- _What the task asks_: Each record must come back unchanged in your answer, stripped of its images.
+---+
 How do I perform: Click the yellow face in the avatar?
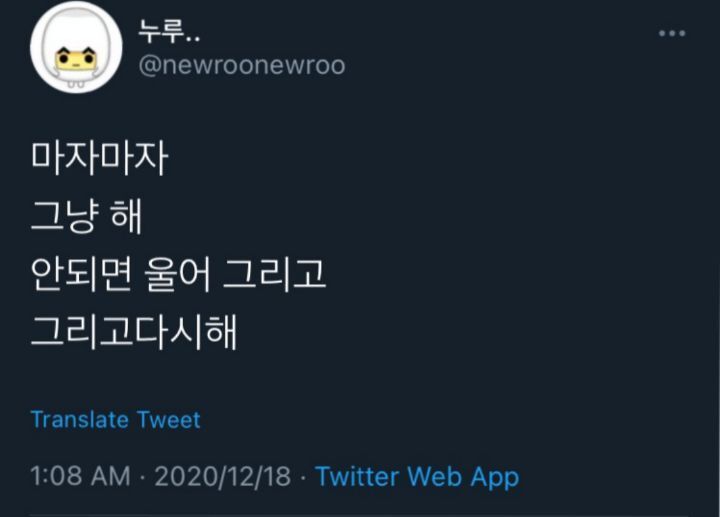coord(76,59)
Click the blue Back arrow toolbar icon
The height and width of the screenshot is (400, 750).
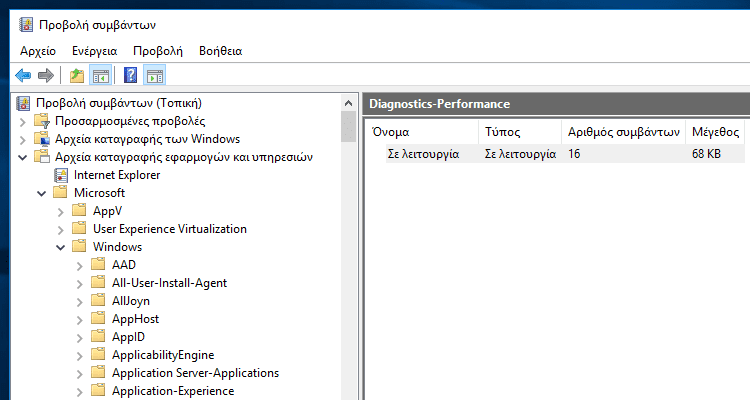[x=23, y=76]
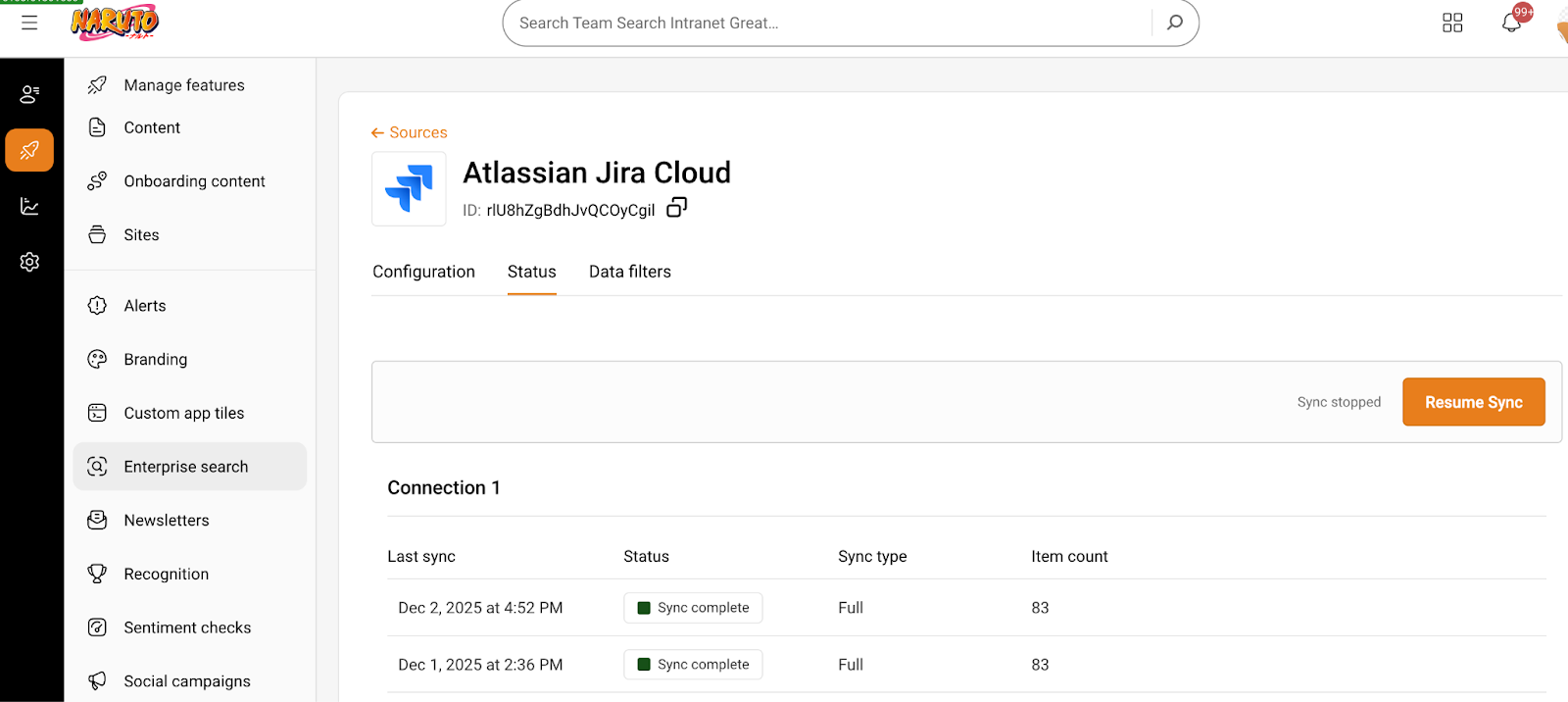Image resolution: width=1568 pixels, height=702 pixels.
Task: Open the analytics chart rail icon
Action: (x=29, y=206)
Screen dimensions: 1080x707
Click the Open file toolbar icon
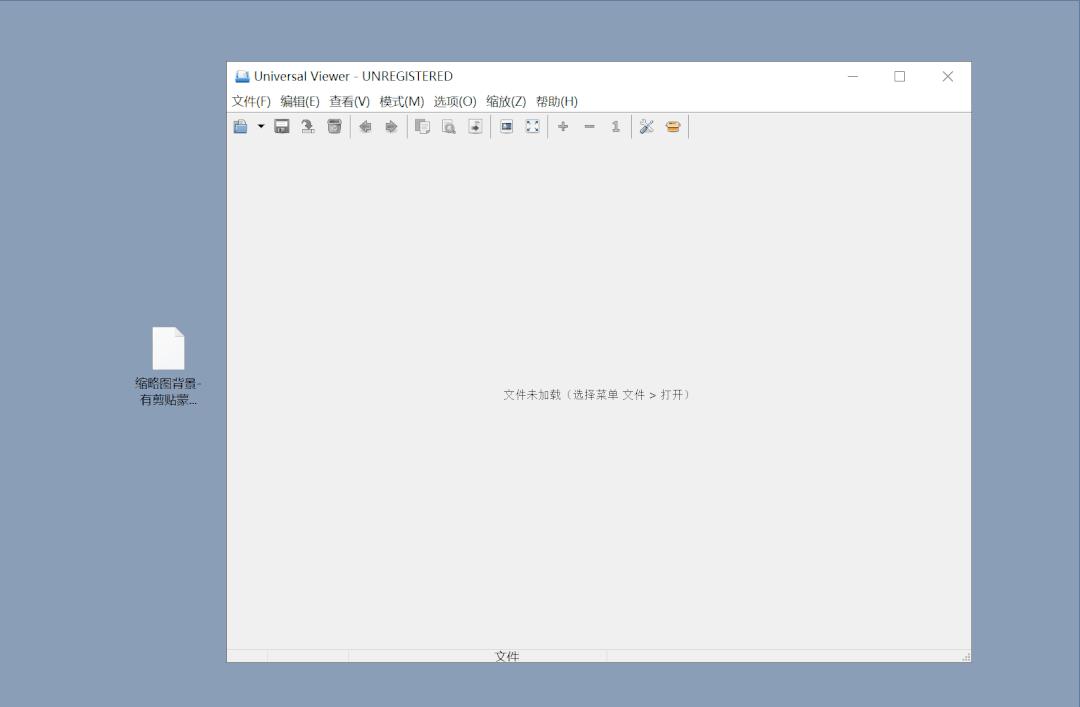click(x=240, y=126)
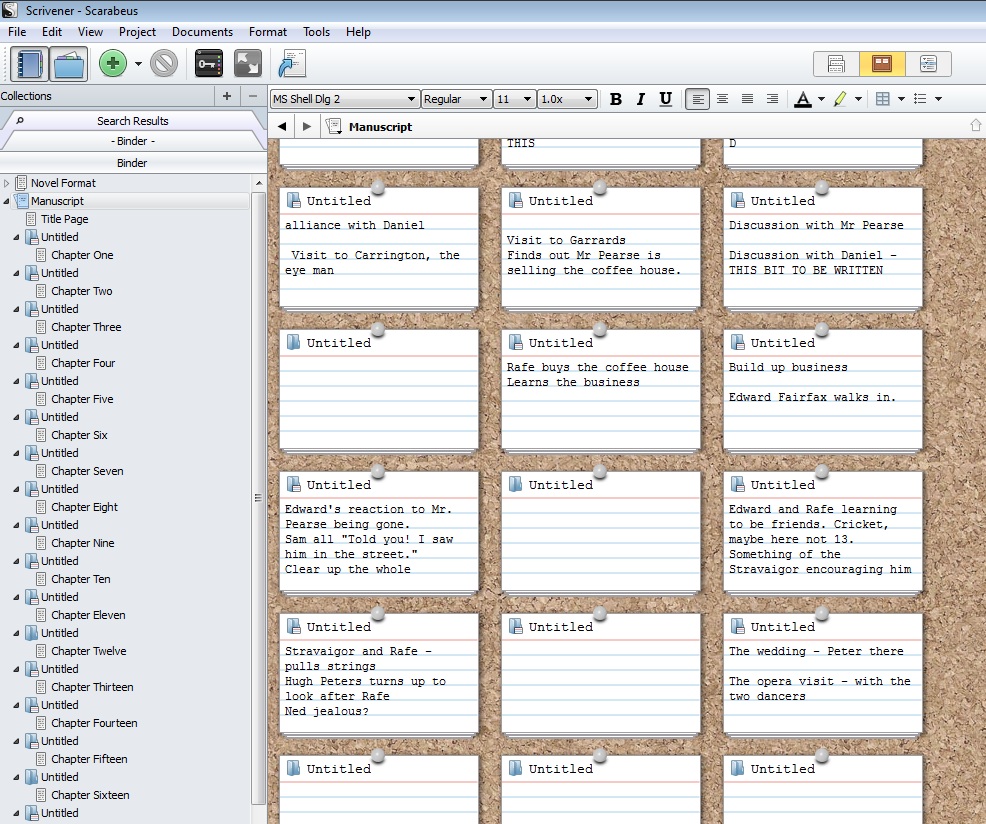Open the Documents menu
Image resolution: width=986 pixels, height=824 pixels.
coord(202,32)
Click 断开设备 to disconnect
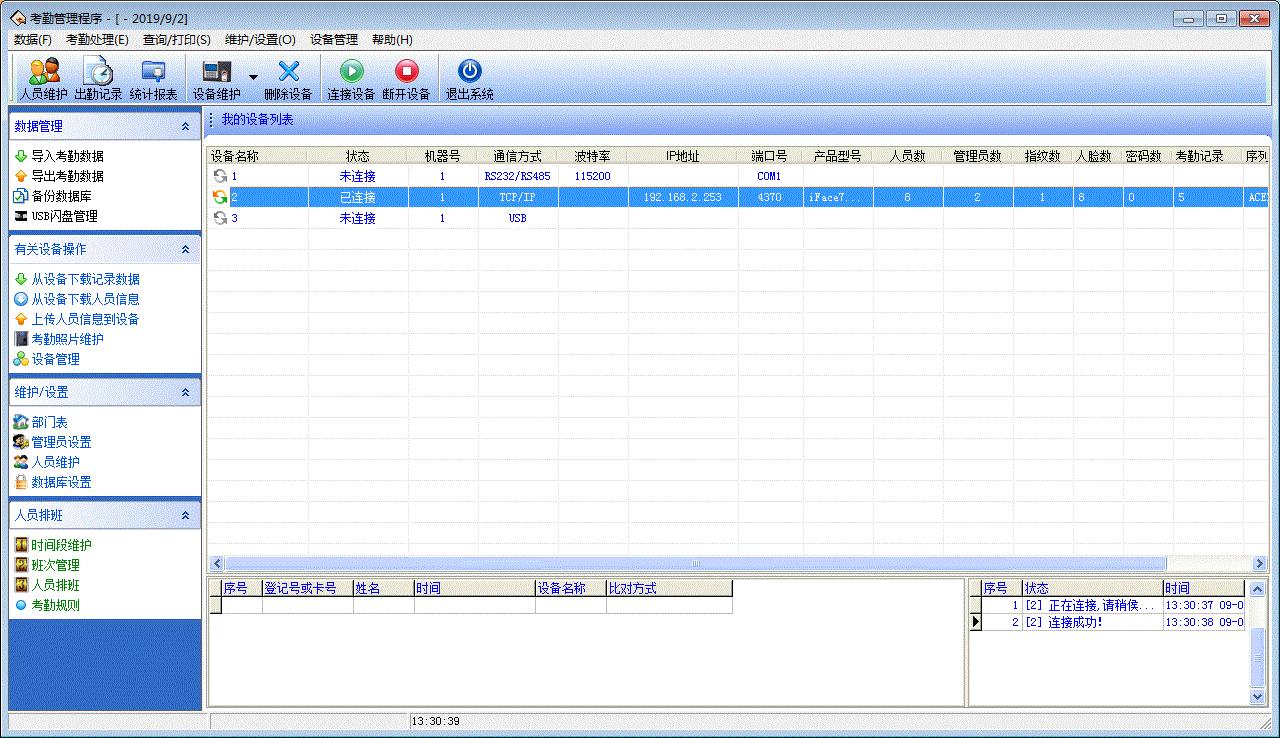 pyautogui.click(x=408, y=77)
+---+
- _Solution_:
 How do I perform: Click the yellow face in the avatar?
coord(76,59)
Click the blue Back arrow toolbar icon
The height and width of the screenshot is (400, 750).
[x=23, y=76]
Image resolution: width=1568 pixels, height=702 pixels.
Task: Open the analytics chart rail icon
Action: (x=29, y=206)
Screen dimensions: 1080x707
Click the Open file toolbar icon
click(x=240, y=126)
Open the Documents menu
Image resolution: width=986 pixels, height=824 pixels.
coord(202,32)
Click 断开设备 to disconnect
 pyautogui.click(x=408, y=77)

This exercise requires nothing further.